NHTSA data also reveals that 46 percent of young (age 18-34) drivers were drunk (BAC of .08 or higher) while driving in fatal crashes over the July 4th period in 2012(6 p.m. on July 3 to 5:59 a.m. on July 5). Motorcycle operators are also overrepresented as the highest percentage of alcohol impaired drivers in fatal crashes. In 2012, more than one-fourth (27%) of the motorcycle operators in fatal crashes had a BAC of .08 or higher.
Drunk drivers are more common at night, too. Over the July 4th period in 2012, more than a third (39%) of the drivers in nighttime fatal crashes (6 p.m. to 5:59 a.m.) were alcohol-impaired, as compared to 16 percent of drivers in fatal crashes during the day.
“This Fourth of July holiday, you can show your patriotism by helping to make Fremont County roads safer for everyone,” Cooper said. “Remember, “to Drive Sober or Get Pulled Over. It’s as simple as that.” Law enforcement is not messing around this Independence Day: if you’re caught driving drunk, you will be arrested. And keep in mind that aside from putting your life and the lives of others at risk, driving impaired can also lead to serious consequences. A DUI arrest can mean time in jail, loss of your license, and steep financial expenses; the average DUI costs about $10,000.

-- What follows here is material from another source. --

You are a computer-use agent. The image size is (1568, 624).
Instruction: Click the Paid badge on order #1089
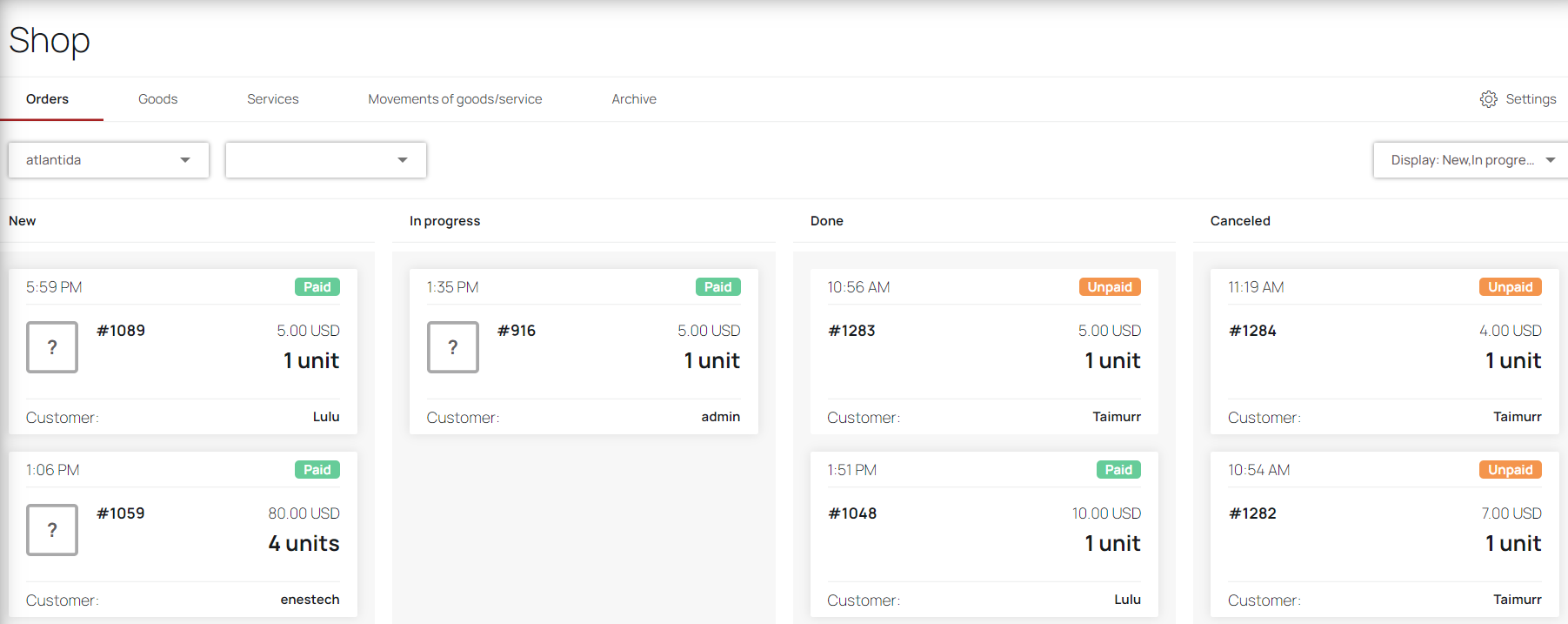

Injury Prevention Resources recommends these simple tips to prevent drunk driving:
• Plan a safe way home before the fun begins;
• Before drinking, designate a sober driver;
• If you’re impaired, use a taxi, call a sober friend or family member, or use public transportation;
• If you happen to see a drunk driver on the road, don’t hesitate to contact Local Law Enforcement;
• If you know someone who is about to drive or ride while impaired, take their keys and help them make other arrangements to get to where they are going safely.”